START EXTRACTED RECORDS
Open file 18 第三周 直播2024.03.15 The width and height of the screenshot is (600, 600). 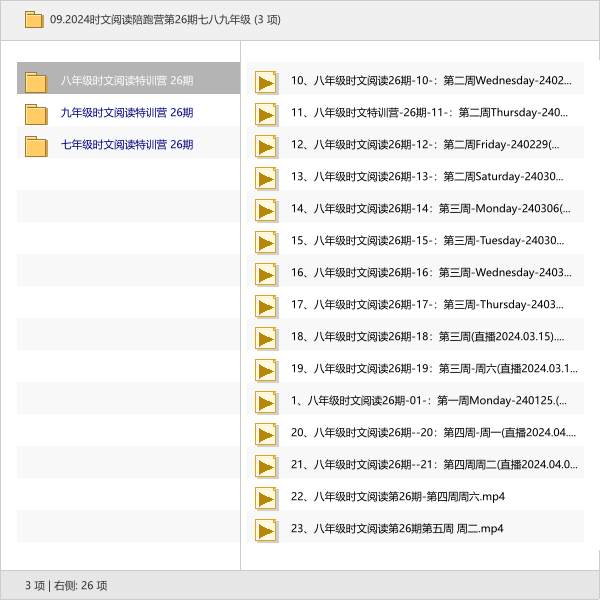coord(427,337)
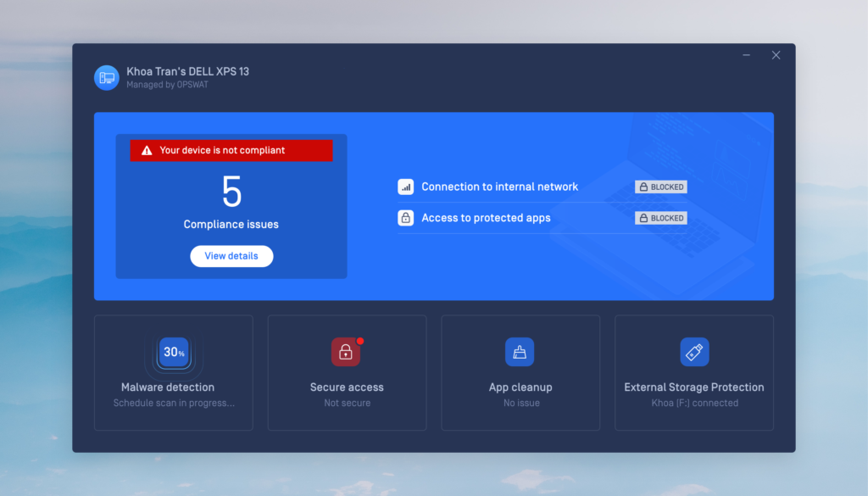Click the "Access to protected apps" label

(x=486, y=218)
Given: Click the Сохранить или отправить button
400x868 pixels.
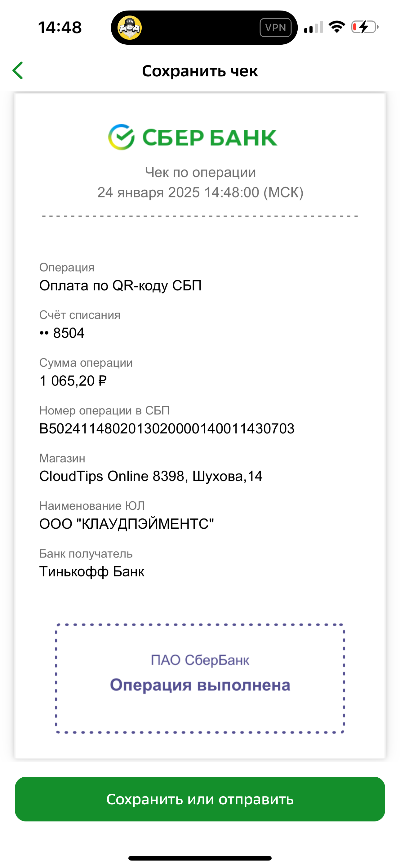Looking at the screenshot, I should click(200, 799).
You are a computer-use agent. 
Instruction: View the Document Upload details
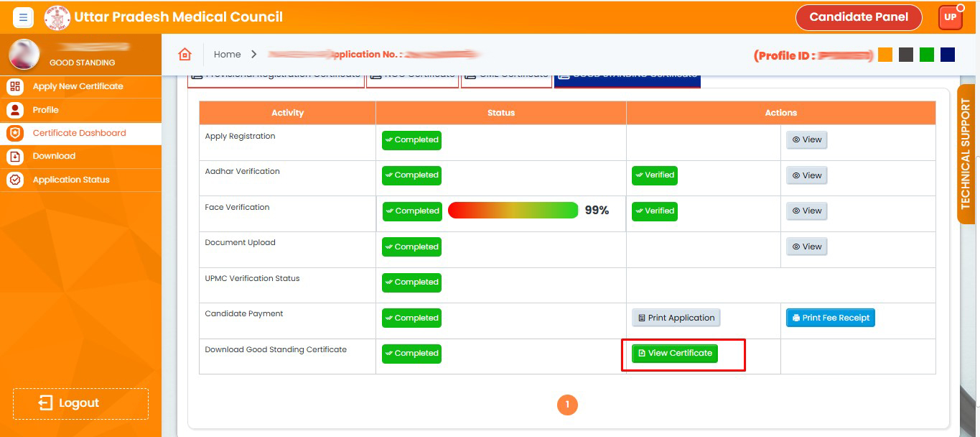[806, 247]
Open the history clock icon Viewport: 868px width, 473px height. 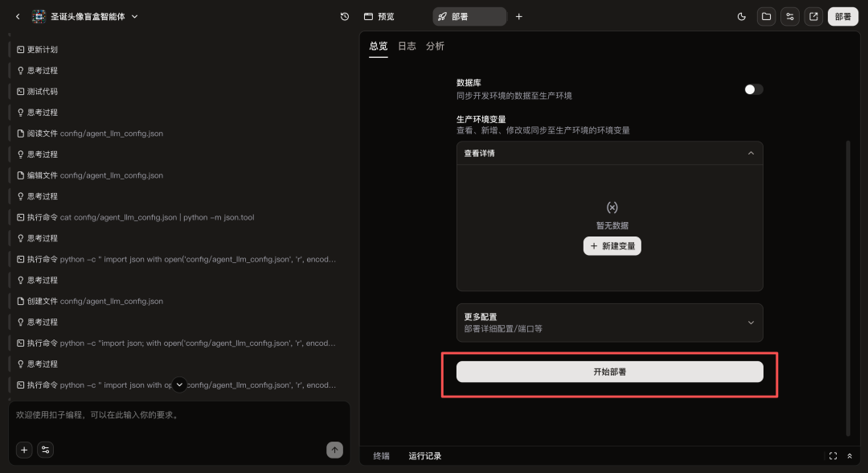[x=345, y=17]
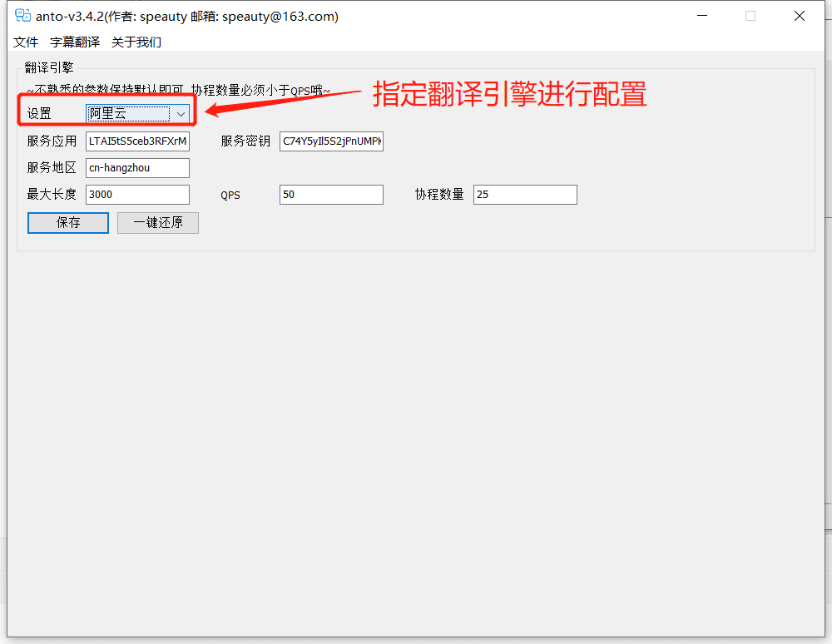The image size is (832, 644).
Task: Open the 字幕翻译 menu
Action: [x=74, y=42]
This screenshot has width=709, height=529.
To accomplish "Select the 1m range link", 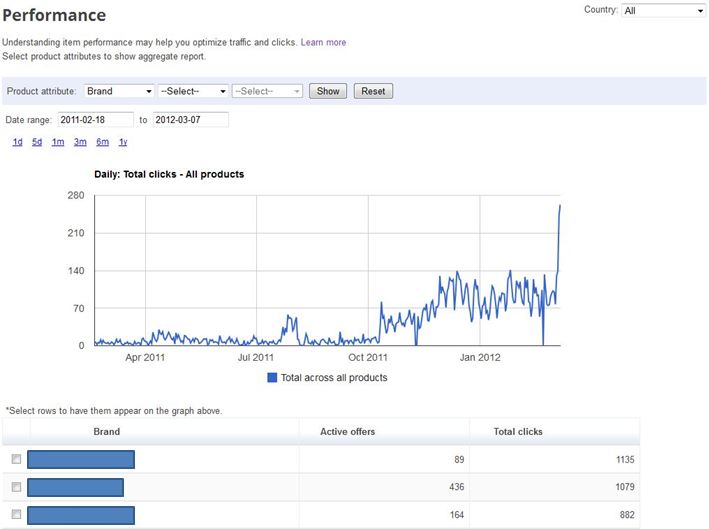I will click(58, 142).
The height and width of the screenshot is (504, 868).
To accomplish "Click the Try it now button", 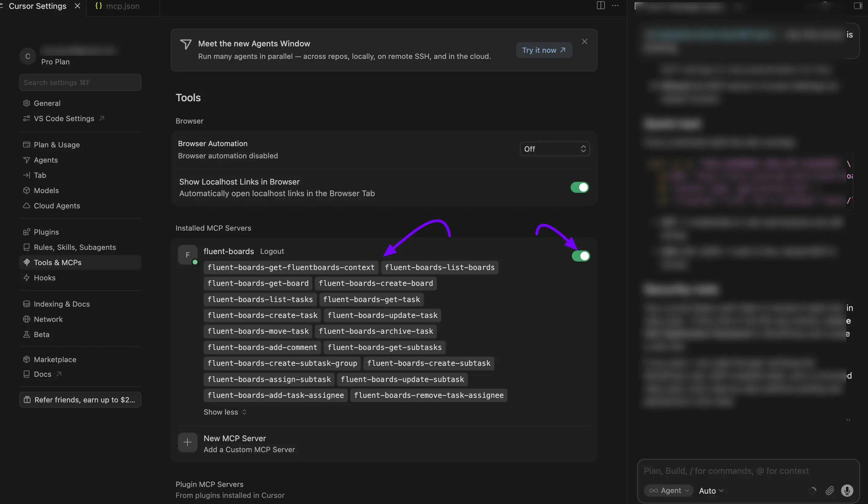I will [x=544, y=50].
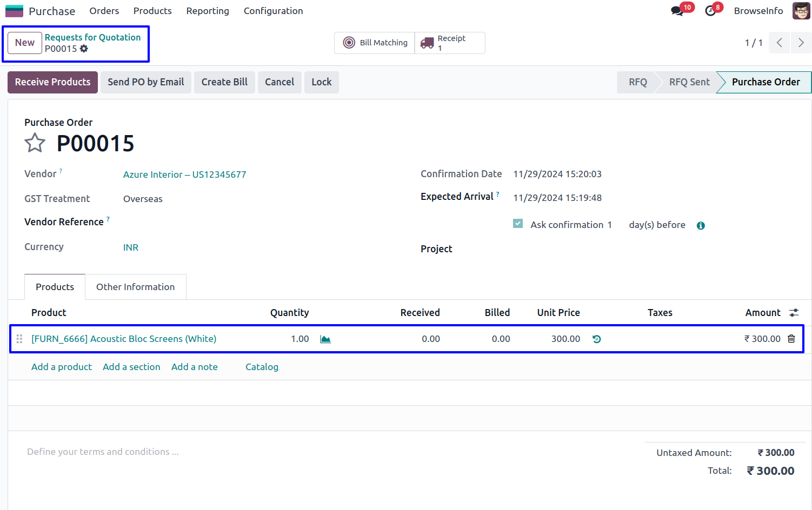Viewport: 812px width, 510px height.
Task: Delete the Acoustic Bloc Screens line with trash icon
Action: tap(791, 339)
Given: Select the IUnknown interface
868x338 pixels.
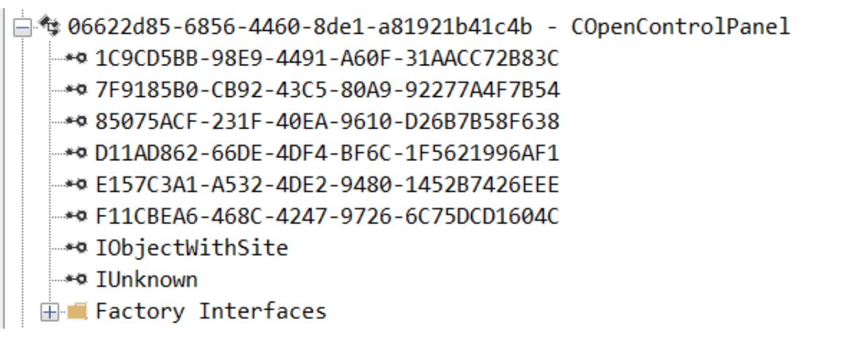Looking at the screenshot, I should tap(147, 279).
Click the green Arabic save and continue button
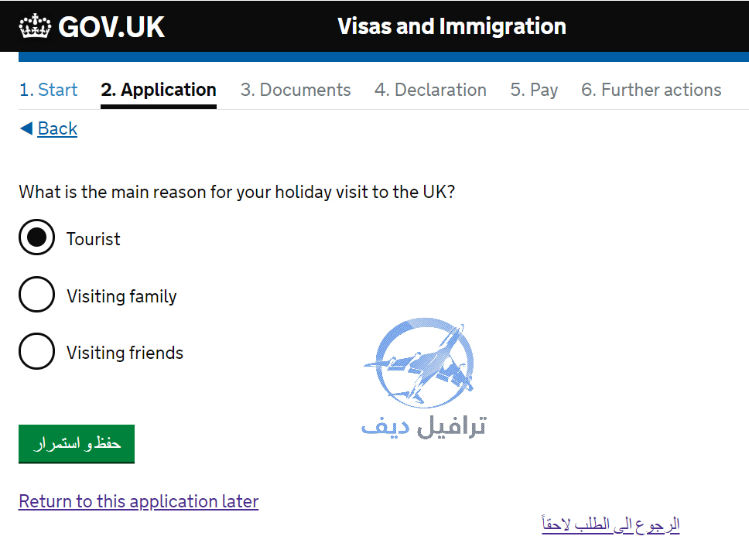The height and width of the screenshot is (560, 749). coord(77,444)
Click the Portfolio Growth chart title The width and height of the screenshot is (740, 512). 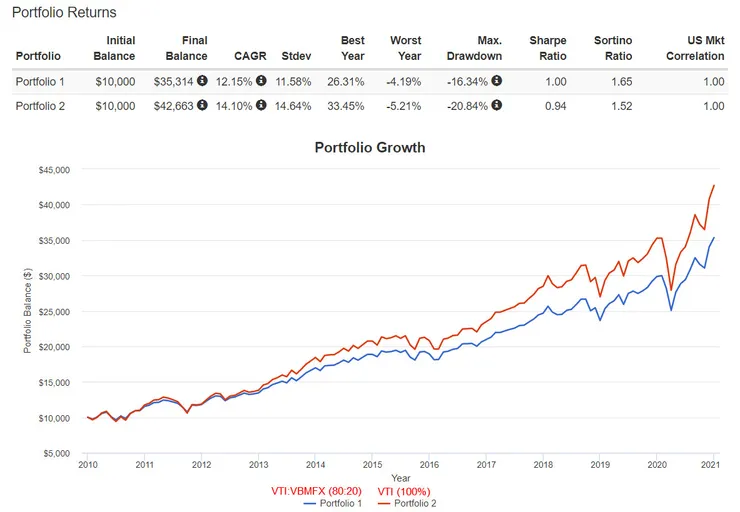tap(369, 148)
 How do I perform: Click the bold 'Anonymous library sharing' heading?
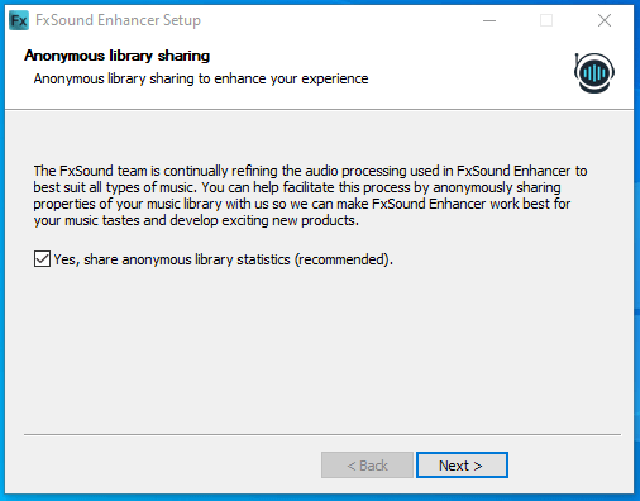[117, 56]

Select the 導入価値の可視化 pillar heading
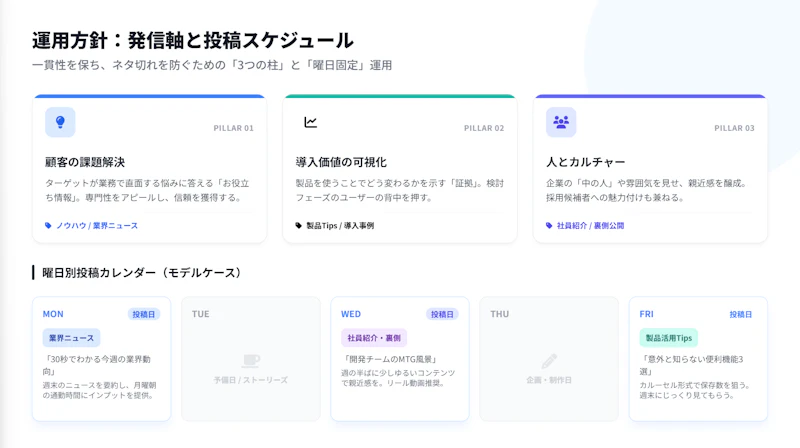pos(341,162)
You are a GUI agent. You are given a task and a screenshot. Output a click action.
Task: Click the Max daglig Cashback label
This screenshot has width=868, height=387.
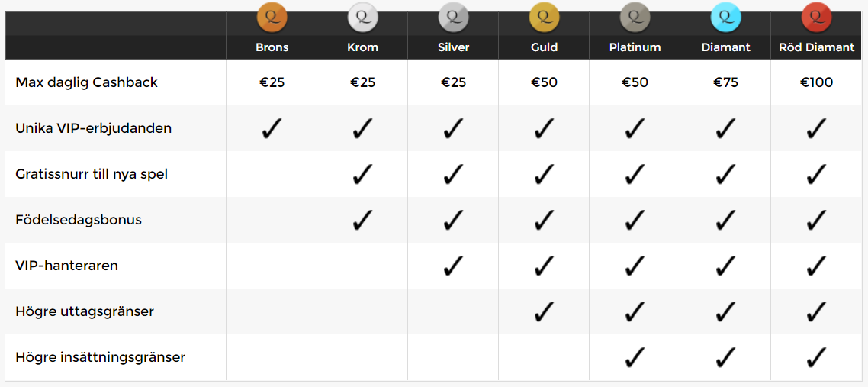click(x=86, y=82)
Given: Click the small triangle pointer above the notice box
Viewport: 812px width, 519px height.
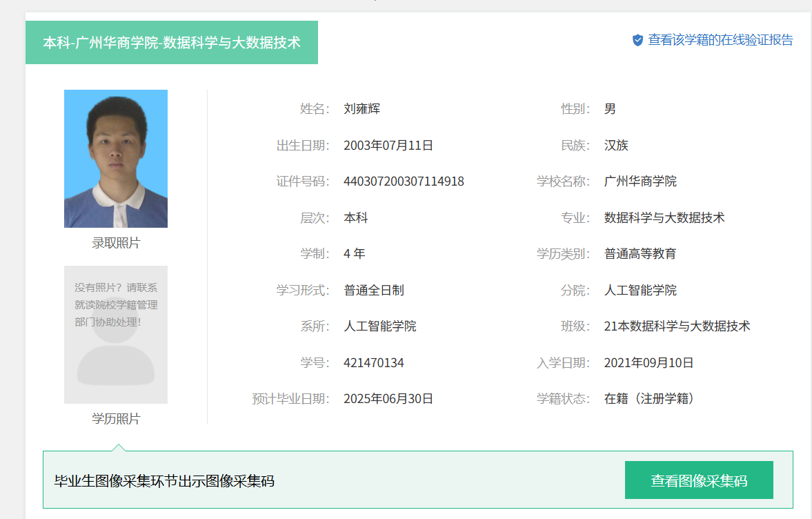Looking at the screenshot, I should tap(118, 447).
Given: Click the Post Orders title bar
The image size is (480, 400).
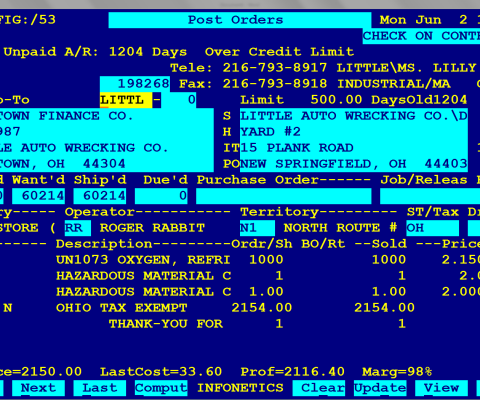Looking at the screenshot, I should (x=240, y=20).
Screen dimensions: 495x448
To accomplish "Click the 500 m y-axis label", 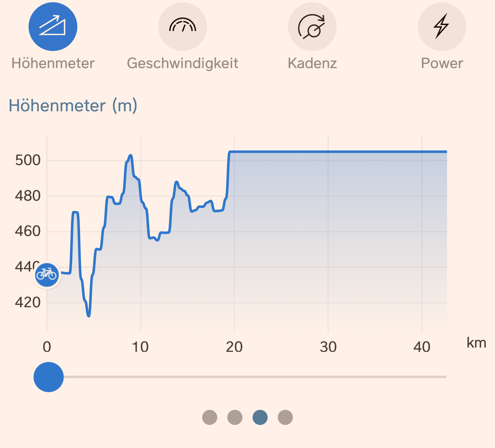I will click(x=28, y=160).
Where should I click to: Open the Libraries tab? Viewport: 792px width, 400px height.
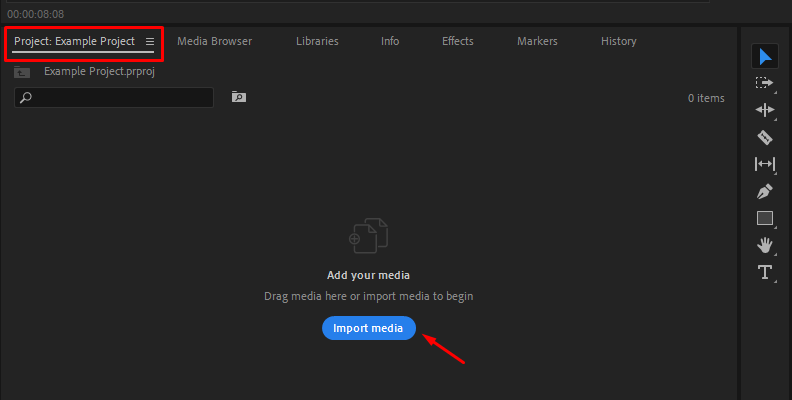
END EXTRACTED RECORDS
§ **EXERCISE DESCRIPTION**
Would you filter the records and copy each line that contains the word "agent"?

§ **EXERCISE RESULT**
You are a computer-use agent. 
You are a GUI agent. You are given a task and a screenshot. Output a click action.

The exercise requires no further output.